## WHAT YOU ARE ASKED TO DO
Exactly transcribe the span of lines from the one containing "Screen dimensions: 1024x576" through the final line of the entries, inclusive, and nothing outside it. Exclude the pictures.

*** EXERCISE DATA Section Begins ***

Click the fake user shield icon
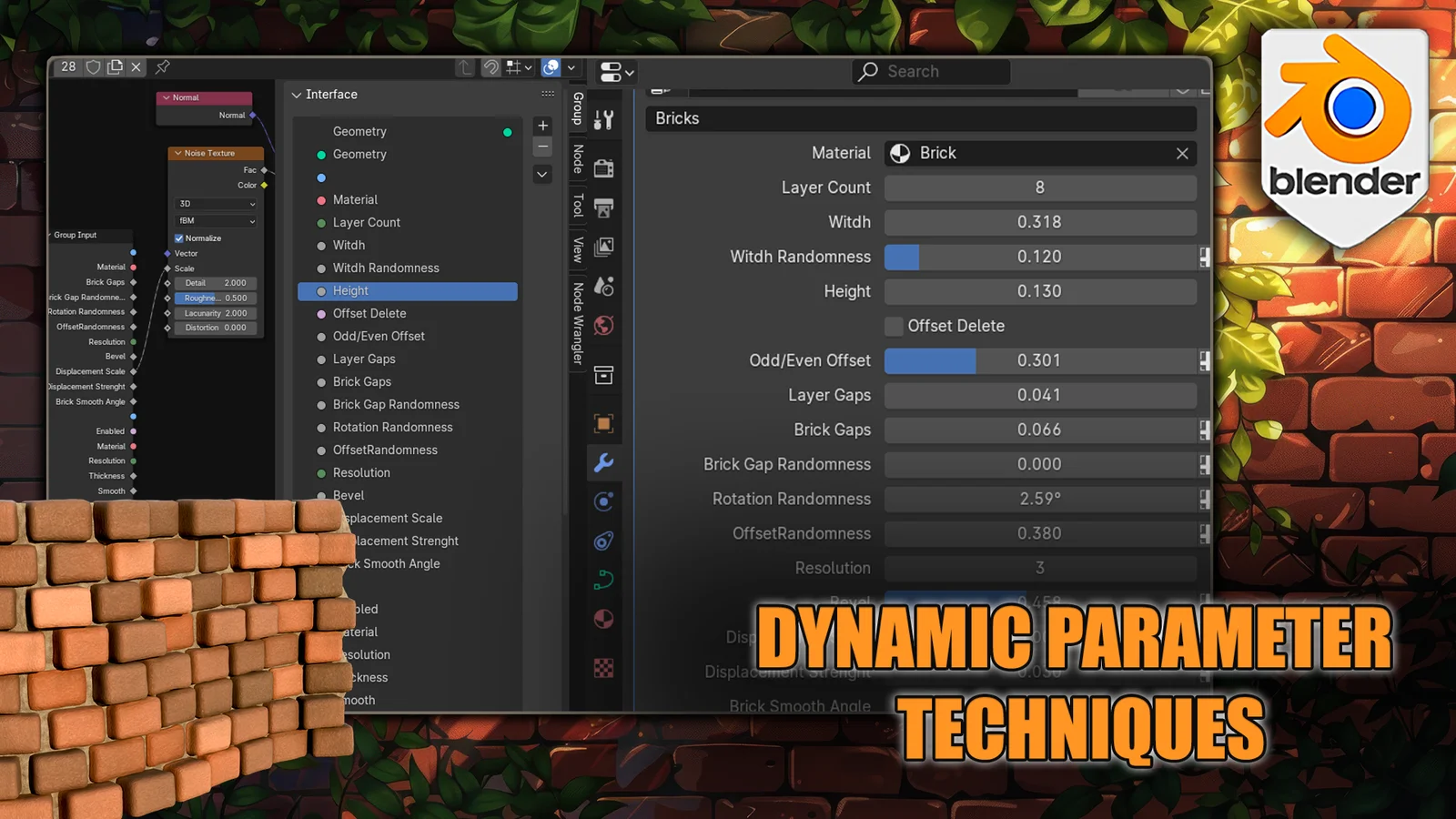Viewport: 1456px width, 819px height. coord(93,67)
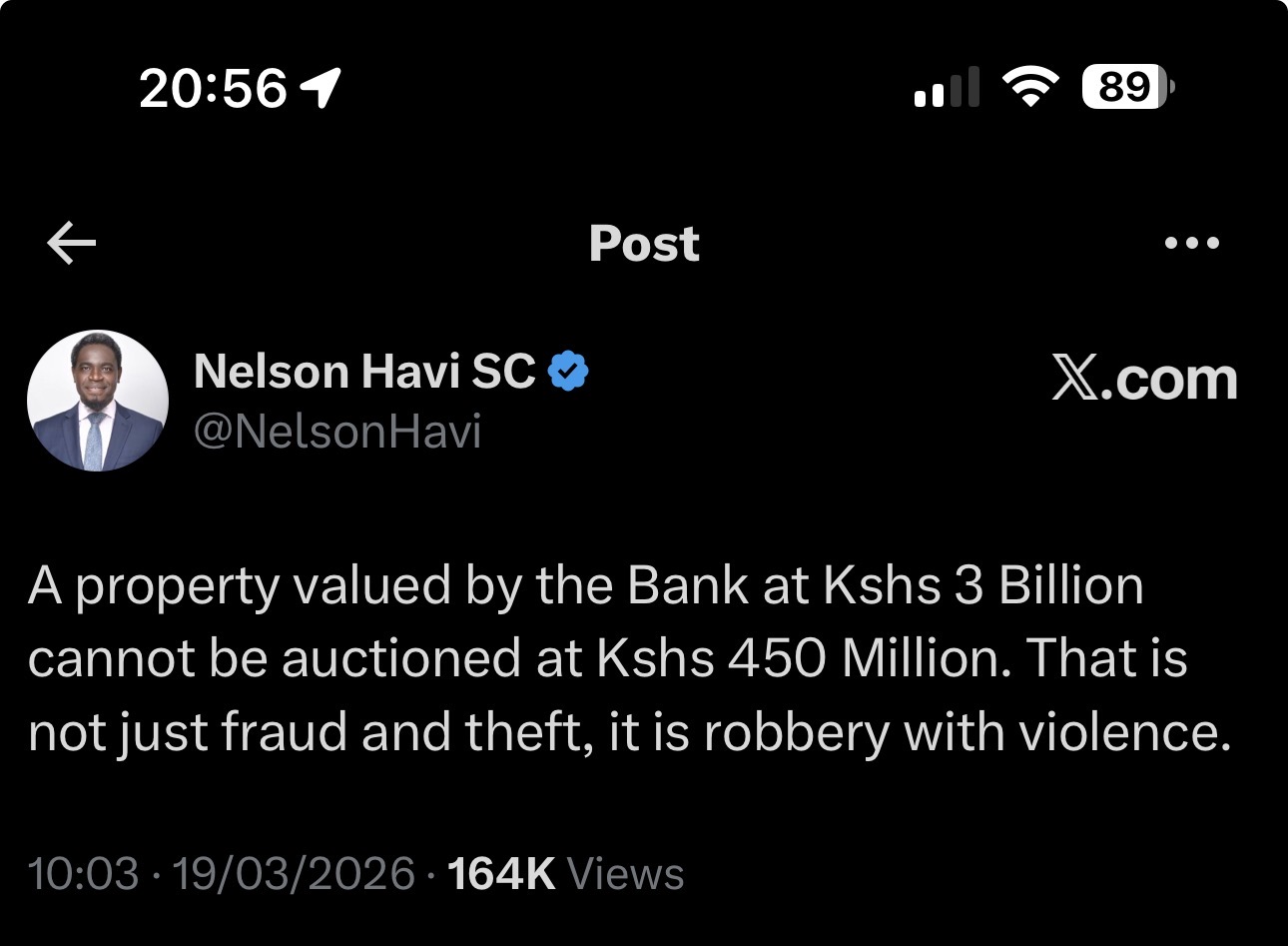Tap the 20:56 status bar clock
Screen dimensions: 1288x946
point(213,89)
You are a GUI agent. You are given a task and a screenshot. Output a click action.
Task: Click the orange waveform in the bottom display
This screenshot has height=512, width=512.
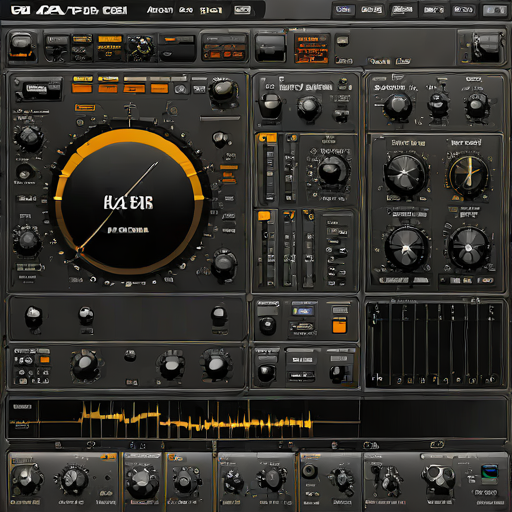197,421
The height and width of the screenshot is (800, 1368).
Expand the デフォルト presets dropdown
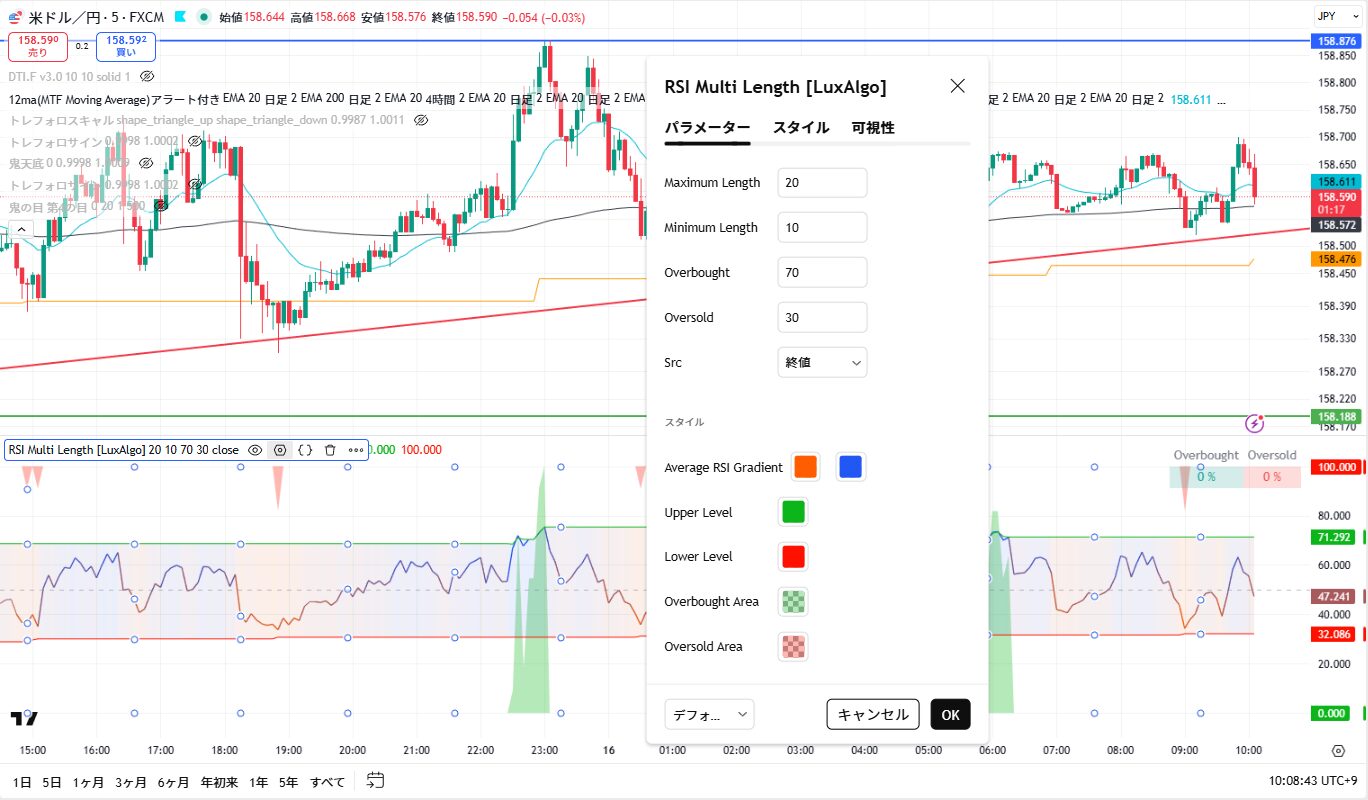click(x=709, y=714)
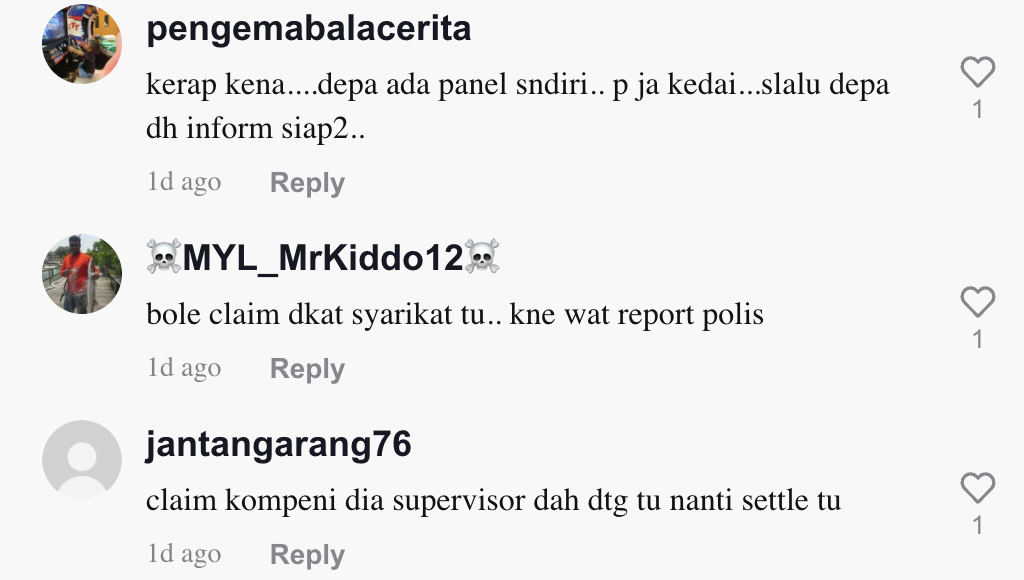The height and width of the screenshot is (580, 1024).
Task: Open pengemabalacerita's profile picture
Action: (82, 44)
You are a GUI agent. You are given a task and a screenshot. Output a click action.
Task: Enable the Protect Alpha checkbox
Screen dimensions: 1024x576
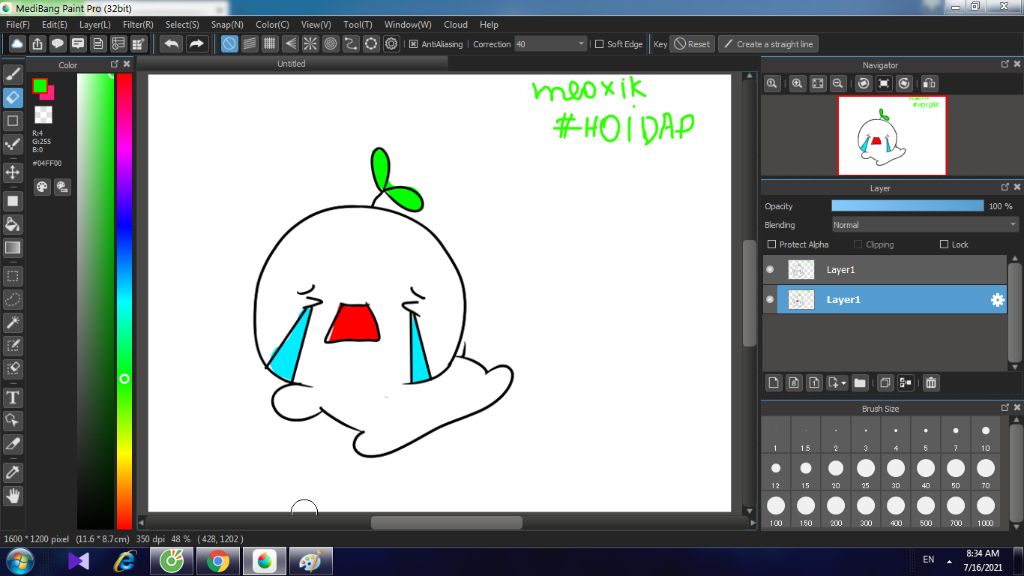[771, 245]
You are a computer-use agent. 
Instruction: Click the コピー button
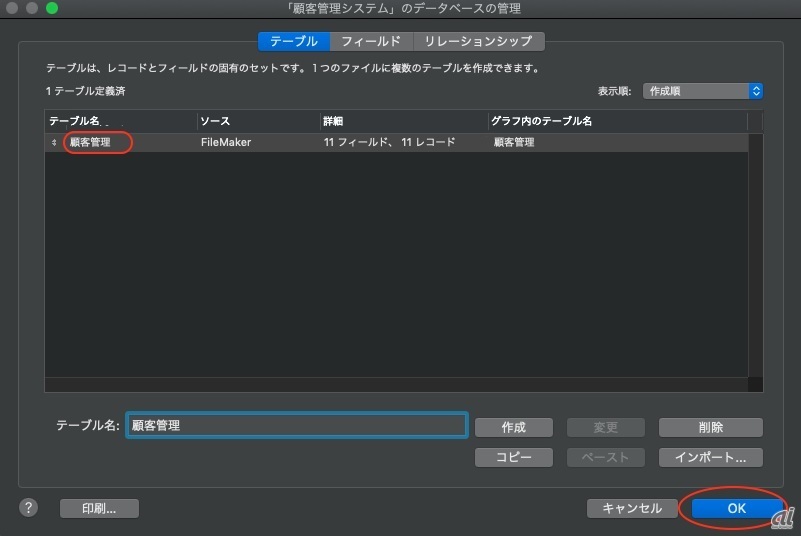point(513,457)
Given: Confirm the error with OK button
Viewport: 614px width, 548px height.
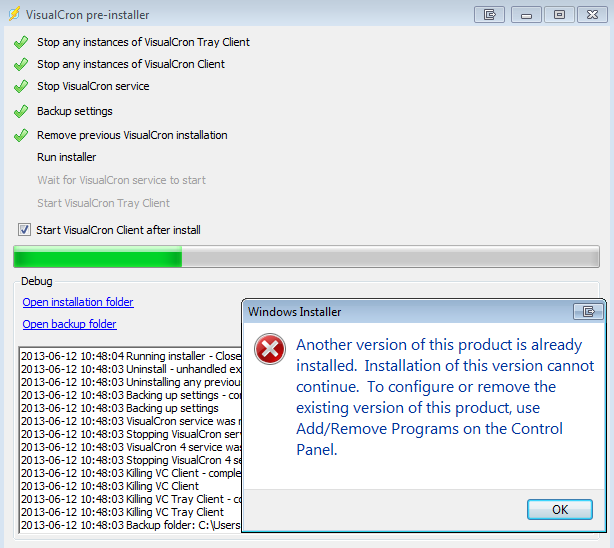Looking at the screenshot, I should [560, 509].
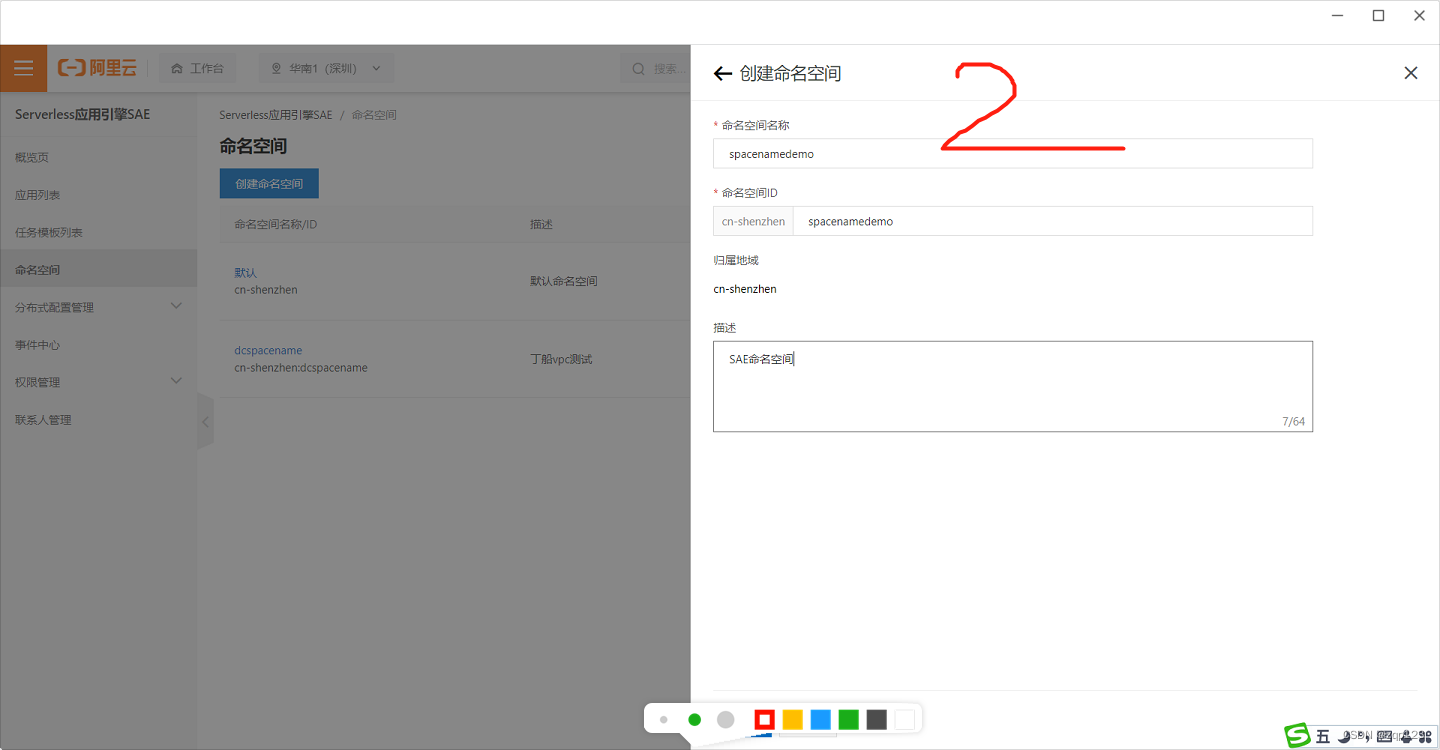Click the blue 创建命名空间 button
Image resolution: width=1440 pixels, height=750 pixels.
tap(268, 183)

*** EXERCISE DATA Section Ends ***

## OUTPUT
Screen dimensions: 1024x576
[771, 245]
You are a computer-use agent. 
Instruction: Click the コピー button
point(513,457)
Given: Confirm the error with OK button
Viewport: 614px width, 548px height.
Looking at the screenshot, I should [560, 509].
Click the blue 创建命名空间 button
Image resolution: width=1440 pixels, height=750 pixels.
tap(268, 183)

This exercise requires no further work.